| Estratto |

........

Migranti nel Mediterraneo: sete di soccorsi
Migrazioni
Tra sbarchi, morti (di fame e di sete) e 764 persone in attesa di un porto sicuro
Persone migranti nel Mediterraneo: sete di soccorsi
13 Settembre 2022
Articolo di Redazione
Tempo di lettura 2 minuti

Si muore di sete in mare. Si muore nonostante le richieste di aiuto, le segnalazioni alle autorità che dovrebbero attivare i soccorsi. Perché i giorni passano come se nulla fosse, e niente accade, nessuno arriva. I mercantili transitano, vedono e non salvano; i bollettini di Alarm Phone sui barconi con a bordo persone in situazioni distress si susseguono; così come i rilanci delle notifiche sugli status marittimi attraverso i social.

E mentre arrivano altre notizie su due bambini di uno e due anni morti di sete, insieme a un 12enne e tre donne, partiti dal Libano in direzione Europa e arrivati ieri a Pozzallo, dopo una decina di giorni in mare, 764 persone sono in attesa di un porto sicuro. Nello stesso alto mare percorso da chi arriva e da chi non arriverà mai. Se non sui media, come notizia.

Nei giorni in cui, tra gli annunci, risuona più l’idea di un improbabile blocco navale che politiche serie di gestione del fenomeno migratorio, a salvare in mare, in assenza delle istituzioni europee e italiane, sono ancora le ong. Quelle navi delle organizzazioni non governative che rimangono giorni e giorni in attesa di un porto sicuro in cui sbarcare.

Come la Sea watch3 che ha a bordo 428 persone, o la Humanity1 al suo primo viaggio e già con un carico di umanità migrante di 208 donne, uomini, bambine e bambini, o la Sea Eye 4 che, con le sue 128 persone, si è avvicinata alle coste siciliane sperando così di accorciare le tempistiche.

........

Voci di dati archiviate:

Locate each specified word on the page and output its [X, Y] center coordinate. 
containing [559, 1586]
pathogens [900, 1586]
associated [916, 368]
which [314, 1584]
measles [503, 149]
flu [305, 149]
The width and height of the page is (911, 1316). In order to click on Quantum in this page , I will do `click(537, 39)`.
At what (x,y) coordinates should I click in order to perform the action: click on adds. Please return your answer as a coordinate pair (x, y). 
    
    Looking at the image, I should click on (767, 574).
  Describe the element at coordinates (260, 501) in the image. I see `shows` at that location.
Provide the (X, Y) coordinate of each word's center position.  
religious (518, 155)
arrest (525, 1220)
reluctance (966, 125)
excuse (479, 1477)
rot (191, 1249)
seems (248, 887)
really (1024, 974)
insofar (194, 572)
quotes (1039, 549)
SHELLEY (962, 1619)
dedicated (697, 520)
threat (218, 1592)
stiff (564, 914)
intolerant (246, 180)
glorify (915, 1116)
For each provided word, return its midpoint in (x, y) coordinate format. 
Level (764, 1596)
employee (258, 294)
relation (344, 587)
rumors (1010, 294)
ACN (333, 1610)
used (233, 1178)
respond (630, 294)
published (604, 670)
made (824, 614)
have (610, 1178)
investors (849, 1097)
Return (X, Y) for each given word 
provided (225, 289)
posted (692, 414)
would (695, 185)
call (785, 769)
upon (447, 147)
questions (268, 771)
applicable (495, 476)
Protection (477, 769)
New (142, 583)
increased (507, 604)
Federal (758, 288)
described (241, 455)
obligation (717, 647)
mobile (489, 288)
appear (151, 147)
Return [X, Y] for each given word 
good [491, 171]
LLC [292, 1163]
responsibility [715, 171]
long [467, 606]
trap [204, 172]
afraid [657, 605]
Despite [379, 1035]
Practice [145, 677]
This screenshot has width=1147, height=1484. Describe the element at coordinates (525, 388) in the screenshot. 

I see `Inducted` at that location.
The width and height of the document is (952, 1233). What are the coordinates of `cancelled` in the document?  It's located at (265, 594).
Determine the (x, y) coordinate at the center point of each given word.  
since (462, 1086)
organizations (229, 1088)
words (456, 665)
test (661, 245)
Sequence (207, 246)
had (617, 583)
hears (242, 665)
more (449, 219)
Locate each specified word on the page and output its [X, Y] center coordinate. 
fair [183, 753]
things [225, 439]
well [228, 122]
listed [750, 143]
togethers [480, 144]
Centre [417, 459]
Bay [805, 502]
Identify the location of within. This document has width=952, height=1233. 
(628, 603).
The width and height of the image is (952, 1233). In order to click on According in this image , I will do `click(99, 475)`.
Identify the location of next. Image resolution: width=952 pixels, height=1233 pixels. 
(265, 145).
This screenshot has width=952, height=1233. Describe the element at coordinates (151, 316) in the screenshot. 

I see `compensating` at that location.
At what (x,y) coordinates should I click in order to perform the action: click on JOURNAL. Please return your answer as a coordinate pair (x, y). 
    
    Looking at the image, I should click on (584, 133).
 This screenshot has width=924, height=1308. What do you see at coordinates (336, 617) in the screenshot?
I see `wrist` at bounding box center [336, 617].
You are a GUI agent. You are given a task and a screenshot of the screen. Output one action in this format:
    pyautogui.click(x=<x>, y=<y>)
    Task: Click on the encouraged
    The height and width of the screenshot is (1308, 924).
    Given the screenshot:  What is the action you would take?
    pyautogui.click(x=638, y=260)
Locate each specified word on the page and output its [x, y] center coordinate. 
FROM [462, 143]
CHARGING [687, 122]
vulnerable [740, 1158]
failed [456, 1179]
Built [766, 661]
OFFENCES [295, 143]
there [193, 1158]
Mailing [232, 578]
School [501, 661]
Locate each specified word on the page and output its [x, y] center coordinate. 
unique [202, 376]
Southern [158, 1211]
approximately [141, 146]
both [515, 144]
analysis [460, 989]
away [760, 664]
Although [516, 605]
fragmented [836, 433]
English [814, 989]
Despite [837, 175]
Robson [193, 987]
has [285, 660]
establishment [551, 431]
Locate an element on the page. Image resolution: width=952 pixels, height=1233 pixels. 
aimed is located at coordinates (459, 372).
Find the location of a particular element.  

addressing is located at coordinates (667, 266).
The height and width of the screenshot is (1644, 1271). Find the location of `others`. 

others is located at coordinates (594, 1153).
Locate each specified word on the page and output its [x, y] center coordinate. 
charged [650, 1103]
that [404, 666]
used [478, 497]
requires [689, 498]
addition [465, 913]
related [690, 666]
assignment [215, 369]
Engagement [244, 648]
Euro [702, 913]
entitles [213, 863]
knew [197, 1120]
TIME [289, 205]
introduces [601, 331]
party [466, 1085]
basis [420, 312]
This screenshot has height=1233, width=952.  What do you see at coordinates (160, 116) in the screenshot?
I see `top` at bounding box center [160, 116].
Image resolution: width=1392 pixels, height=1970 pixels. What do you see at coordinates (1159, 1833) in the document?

........

Ricopia dall'articolo sui migranti nel Mediterraneo il passo che inizia con "Si muore di" e termina con "attraverso i social.". Per questo lavoro i record non servono.

| Soluzione scritta |
Si muore di sete in mare. Si muore nonostante le richieste di aiuto, le segnalazioni alle autorità che dovrebbero attivare i soccorsi. Perché i giorni passano come se nulla fosse, e niente accade, nessuno arriva. I mercantili transitano, vedono e non salvano; i bollettini di Alarm Phone sui barconi con a bordo persone in situazioni distress si susseguono; così come i rilanci delle notifiche sugli status marittimi attraverso i social.